Compile and Build the Model
Compile the Model
#@title Compile model
learning_rate = 1e-3 # students can tune (= 0.001)
model.compile(
optimizer=keras.optimizers.Adam(learning_rate=learning_rate),
loss="binary_crossentropy",
metrics=[
"accuracy",
keras.metrics.AUC(name="auc"),
],
)model.compile(...) tells Keras:
- how to update the model (optimizer)
- how to measure errors (loss function)
- which metrics to compute during training/evaluation
It does not start training yet – it just configures the training procedure.
Learning rate
learning_rate = 1e-3 # = 0.001The learning rate controls how big the steps are in gradient descent.
- Too high → model jumps around, may never converge
- Too low → training is very slow, may get stuck in a bad spot
Here: 1e-3 is a common default starting point.
Optimizer: Adam
An optimizer tells the model how to update weights to reduce the loss using gradients.
optimizer=keras.optimizers.Adam(learning_rate=learning_rate)The Adam optimizer is great default optimizer to start with.
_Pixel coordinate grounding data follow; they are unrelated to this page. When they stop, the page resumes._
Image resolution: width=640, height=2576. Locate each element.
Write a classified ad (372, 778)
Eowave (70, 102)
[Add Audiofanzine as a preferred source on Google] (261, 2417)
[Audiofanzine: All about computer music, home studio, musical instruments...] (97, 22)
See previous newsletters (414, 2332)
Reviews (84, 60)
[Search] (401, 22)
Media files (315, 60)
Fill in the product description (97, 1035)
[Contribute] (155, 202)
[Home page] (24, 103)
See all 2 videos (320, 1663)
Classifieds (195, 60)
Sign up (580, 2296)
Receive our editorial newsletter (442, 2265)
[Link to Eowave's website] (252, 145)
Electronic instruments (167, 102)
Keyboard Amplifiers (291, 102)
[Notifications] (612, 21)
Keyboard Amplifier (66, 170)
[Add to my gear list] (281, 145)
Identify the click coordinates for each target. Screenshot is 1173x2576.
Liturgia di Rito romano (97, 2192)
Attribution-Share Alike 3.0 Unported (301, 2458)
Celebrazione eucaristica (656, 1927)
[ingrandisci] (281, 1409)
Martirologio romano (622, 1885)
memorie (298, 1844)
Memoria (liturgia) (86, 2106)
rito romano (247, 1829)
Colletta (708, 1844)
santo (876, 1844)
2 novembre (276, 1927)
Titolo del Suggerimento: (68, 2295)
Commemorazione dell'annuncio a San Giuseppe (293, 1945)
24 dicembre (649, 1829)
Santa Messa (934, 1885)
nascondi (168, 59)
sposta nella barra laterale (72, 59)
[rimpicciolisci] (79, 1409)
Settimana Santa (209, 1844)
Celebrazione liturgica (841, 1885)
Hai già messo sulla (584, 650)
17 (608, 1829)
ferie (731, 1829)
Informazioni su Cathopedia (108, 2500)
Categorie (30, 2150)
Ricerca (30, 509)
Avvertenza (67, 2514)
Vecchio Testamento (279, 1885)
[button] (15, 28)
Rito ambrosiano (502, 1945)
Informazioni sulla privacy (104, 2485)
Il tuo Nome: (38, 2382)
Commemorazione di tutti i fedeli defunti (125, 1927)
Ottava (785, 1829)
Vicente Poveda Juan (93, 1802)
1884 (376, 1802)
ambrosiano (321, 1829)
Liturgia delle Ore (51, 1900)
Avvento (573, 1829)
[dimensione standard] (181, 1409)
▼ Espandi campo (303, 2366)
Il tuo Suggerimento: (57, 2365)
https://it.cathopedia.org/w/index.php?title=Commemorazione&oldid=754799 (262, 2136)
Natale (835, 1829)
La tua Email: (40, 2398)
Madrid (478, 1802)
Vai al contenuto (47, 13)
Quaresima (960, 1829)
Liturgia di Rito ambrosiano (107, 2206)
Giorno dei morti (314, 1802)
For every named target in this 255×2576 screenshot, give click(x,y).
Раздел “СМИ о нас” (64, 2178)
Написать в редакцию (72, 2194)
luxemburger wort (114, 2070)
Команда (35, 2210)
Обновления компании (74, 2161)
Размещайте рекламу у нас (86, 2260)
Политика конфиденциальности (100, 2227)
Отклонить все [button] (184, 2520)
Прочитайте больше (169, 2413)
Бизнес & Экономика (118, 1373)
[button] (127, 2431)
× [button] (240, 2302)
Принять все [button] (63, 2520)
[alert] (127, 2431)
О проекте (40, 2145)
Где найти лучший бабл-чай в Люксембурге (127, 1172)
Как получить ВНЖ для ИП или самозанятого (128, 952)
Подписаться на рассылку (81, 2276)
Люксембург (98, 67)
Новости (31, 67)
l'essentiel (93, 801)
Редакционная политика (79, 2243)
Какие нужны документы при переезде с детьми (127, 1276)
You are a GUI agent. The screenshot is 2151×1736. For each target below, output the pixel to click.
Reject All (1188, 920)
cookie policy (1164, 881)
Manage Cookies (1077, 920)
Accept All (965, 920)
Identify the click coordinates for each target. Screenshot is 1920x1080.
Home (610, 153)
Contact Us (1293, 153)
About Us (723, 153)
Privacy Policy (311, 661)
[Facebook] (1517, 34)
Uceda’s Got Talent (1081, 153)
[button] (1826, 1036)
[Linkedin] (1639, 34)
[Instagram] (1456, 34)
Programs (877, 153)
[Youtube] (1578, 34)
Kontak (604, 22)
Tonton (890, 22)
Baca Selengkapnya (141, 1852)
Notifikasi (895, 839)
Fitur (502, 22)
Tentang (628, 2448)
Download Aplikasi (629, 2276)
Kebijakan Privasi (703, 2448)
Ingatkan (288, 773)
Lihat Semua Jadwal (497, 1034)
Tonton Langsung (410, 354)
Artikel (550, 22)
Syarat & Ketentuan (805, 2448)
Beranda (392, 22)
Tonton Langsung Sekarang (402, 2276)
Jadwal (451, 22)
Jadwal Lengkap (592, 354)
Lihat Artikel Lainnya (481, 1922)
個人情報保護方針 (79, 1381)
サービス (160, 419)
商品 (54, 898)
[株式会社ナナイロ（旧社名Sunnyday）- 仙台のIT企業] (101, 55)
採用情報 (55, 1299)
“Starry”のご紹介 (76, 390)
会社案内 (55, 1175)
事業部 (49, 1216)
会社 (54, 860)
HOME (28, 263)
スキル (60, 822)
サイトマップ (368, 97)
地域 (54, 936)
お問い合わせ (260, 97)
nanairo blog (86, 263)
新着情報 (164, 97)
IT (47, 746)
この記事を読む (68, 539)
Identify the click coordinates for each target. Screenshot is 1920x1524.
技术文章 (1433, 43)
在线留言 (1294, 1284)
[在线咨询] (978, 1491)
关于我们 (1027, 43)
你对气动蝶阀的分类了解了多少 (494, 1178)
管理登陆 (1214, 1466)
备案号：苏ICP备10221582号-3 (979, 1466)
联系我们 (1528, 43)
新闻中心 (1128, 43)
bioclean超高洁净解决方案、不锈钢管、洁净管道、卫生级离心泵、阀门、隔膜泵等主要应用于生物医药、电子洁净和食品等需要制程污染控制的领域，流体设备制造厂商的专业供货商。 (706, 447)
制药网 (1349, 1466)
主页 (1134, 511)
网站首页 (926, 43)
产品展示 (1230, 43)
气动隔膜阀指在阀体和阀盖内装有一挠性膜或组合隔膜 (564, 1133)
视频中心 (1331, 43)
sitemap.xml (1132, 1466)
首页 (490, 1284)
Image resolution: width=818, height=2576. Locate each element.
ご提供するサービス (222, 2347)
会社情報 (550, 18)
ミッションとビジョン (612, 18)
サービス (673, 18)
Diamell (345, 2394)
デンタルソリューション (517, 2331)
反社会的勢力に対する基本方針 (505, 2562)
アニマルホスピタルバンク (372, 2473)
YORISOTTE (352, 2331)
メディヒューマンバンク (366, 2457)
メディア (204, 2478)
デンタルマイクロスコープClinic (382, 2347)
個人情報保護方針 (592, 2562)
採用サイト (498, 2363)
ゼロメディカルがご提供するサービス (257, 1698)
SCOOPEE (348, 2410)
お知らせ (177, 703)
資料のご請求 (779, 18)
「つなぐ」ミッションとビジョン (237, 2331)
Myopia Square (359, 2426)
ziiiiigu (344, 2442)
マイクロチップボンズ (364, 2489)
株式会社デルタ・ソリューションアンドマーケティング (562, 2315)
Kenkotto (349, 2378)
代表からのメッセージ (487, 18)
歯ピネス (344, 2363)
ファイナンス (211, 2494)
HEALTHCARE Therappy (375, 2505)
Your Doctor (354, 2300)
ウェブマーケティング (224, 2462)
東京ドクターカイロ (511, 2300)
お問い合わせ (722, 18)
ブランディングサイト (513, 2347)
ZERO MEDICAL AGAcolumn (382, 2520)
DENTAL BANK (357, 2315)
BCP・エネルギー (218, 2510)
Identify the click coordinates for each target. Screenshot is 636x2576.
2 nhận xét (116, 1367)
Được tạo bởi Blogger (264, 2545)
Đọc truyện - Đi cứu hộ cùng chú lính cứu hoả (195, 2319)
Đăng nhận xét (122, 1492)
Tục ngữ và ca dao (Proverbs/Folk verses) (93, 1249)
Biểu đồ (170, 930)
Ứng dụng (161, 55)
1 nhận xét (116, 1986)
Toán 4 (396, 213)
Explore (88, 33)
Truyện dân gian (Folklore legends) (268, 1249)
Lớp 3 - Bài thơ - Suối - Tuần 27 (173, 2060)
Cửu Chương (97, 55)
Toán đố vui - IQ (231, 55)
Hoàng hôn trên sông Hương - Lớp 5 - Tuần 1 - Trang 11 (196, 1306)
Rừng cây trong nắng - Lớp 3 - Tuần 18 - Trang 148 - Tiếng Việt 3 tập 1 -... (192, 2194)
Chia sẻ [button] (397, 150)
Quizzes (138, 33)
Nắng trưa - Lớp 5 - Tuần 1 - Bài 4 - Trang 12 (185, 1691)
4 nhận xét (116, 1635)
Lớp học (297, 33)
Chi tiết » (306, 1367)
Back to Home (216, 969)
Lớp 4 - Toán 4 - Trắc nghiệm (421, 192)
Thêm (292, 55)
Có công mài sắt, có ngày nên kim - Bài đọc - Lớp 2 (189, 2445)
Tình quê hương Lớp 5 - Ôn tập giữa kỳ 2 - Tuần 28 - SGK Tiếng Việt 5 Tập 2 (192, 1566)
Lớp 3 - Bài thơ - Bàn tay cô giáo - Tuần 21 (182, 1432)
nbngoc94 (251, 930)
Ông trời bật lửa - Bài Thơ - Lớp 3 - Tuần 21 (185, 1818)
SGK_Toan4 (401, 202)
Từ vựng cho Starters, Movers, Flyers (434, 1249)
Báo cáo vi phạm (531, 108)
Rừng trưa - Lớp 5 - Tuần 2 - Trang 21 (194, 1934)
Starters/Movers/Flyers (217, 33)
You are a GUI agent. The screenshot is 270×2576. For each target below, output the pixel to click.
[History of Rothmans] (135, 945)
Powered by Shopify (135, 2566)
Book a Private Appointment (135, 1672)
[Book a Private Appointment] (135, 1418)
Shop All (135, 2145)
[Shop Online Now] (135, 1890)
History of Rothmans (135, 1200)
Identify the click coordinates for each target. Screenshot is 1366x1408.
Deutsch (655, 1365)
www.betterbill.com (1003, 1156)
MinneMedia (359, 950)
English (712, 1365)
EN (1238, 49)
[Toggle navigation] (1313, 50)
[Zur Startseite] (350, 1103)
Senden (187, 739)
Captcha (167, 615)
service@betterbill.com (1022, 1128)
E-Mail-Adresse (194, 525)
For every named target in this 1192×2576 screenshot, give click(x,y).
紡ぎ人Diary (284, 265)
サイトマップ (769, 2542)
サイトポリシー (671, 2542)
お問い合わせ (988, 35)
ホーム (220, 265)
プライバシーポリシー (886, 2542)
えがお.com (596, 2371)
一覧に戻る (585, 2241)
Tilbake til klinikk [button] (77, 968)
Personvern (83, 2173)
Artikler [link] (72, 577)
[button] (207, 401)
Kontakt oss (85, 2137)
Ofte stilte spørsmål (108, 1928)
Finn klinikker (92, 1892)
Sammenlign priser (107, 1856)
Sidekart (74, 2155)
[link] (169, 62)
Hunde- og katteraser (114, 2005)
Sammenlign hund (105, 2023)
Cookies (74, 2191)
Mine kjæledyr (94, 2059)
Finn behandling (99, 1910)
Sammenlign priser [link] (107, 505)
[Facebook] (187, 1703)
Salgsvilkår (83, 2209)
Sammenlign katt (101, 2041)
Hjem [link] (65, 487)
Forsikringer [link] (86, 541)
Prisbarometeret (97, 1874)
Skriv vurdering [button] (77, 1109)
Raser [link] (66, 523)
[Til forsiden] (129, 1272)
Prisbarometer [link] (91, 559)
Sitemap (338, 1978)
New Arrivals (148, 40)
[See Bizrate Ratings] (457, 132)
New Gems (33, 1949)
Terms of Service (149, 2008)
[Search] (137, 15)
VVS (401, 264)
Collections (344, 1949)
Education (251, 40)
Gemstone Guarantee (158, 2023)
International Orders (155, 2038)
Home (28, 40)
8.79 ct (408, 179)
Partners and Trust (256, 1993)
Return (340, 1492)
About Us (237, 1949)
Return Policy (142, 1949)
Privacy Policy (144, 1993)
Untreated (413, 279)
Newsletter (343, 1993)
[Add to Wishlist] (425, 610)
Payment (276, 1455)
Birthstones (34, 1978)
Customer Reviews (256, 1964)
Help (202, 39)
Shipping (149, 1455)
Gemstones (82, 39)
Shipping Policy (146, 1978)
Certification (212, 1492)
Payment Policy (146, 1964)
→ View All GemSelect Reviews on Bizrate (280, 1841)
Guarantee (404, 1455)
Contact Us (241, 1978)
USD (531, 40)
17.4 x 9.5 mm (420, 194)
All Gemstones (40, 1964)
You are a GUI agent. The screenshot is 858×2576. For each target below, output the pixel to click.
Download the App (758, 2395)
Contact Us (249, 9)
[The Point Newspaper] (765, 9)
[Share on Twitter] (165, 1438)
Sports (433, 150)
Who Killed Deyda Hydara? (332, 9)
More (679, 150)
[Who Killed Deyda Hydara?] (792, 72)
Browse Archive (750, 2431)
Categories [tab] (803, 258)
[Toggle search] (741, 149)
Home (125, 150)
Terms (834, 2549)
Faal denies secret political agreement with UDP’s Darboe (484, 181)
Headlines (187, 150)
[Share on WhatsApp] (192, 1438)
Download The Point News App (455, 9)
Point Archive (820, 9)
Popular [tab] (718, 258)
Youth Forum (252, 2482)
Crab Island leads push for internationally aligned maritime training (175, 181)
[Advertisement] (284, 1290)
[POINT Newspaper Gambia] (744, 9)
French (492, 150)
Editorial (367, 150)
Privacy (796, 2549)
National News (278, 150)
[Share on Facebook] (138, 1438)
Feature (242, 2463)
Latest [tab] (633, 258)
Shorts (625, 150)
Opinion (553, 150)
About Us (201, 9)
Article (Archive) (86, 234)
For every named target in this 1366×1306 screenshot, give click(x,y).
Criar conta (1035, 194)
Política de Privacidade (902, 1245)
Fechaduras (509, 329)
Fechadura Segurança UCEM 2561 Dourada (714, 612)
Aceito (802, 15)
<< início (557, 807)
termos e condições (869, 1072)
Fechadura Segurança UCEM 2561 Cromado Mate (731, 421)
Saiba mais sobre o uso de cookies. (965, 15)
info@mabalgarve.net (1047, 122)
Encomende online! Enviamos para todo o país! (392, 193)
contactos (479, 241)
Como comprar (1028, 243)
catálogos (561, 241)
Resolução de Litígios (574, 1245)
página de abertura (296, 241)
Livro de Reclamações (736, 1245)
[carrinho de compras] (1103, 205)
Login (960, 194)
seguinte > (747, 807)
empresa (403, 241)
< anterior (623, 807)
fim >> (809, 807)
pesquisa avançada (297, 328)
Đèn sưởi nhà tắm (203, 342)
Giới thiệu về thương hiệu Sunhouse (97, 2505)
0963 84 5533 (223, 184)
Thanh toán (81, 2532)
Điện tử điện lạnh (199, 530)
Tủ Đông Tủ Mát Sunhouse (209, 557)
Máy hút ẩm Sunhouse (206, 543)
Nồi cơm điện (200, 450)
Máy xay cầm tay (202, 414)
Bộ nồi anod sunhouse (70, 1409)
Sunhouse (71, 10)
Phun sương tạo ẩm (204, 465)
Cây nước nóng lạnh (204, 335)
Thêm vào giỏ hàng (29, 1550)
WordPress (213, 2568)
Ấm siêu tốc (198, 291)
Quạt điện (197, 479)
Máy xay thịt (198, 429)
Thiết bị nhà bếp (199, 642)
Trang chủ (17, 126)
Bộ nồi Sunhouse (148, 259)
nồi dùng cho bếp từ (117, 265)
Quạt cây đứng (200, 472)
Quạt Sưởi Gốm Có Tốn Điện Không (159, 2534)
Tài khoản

It provides some cabapilities like:
- Adaptive learning rates per parameter
- Works well for many NLP and deep learning tasks
- Handles noisy gradients better than vanilla SGD
Loss Function: Binary Crossentropy
The loss measures how far the predictions are from the true labels. It’s what the optimizer tries to minimize.
loss="binary_crossentropy",We have choosen the binary_crossentropy because of:
- We have a binary classification problem: spam (1) vs ham (0)
- Output is a single probability (sigmoid)
- Binary crossentropy is the standard choice for this setup
Metrics: Accuracy and AUC
Metrics are readable performance indicators shown during training. Unlike the loss, we don’t optimize them directly; we just track them.
- Accuracy – how many predictions are correct (simple and intuitive)
- AUC (Area Under ROC Curve) – how well the model separates spam vs ham across thresholds
AUC is great in this case due to Spam detection is often about ranking messages by risk, not just picking a fixed threshold. AUC gives a good idea of separability even if the class distribution is imbalanced.
metrics=[
"accuracy",
keras.metrics.AUC(name="auc"),
],Train the Transformer model
In this step you will start with the training of the model. In this step, you can tweak/tune the training by adjusting the epoch parameter. An epoch is one full pass over the training dataset.
#@title Train the Transformer model
epochs = 1 # this can be tuned
history = model.fit(
train_ds,
validation_data=val_ds,
epochs=epochs,
)The real magic happens during the model.fit(...) call.
What happens during the call for each epoch:
- The model iterates over train_ds
- For each batch:
- makes predictions
- computes loss
- computes gradients
- updates weights via the optimizer
- After an epoch, it evaluates on
val_dsto measure generalization
With the submission of the validation_data we make sure not to overfit the model.
Info
Note: this step may take a while - lay back and grab a coffe or have a chat with you colleagues :-)
Analyse the training progress
This step is purly for your evaluation of the training progress. Let’s get an overview on whats good and whats bad:
Accuracy
- train_accuracy describes how well the model fits the training data
- val_accuracy describes how well it generalizes to unseen data
Good sign: both curves rising and staying reasonably close
Overfitting sign: training goes up, validation gets worse or stagnates
AUC
- Higher AUC describes the model is better at distinguishing spam vs ham
- AUC is especially useful when the classes are imbalanced
Loss
- train_loss should go down as the model learns
- val_loss ideally also decreases, then stabilizes
If the train_loss keeps decreasing and val_loss starts increasing after some epoch this would indicate a strong overfitting.
#@title Plot training curves
def plot_history(history, metric="accuracy"):
plt.figure()
plt.plot(history.history[metric], label=f"train_{metric}")
plt.plot(history.history[f"val_{metric}"], label=f"val_{metric}")
plt.xlabel("Epoch")
plt.ylabel(metric.capitalize())
plt.legend()
plt.grid(True)
plt.show()
plot_history(history, "accuracy")
plot_history(history, "auc")
plot_history(history, "loss")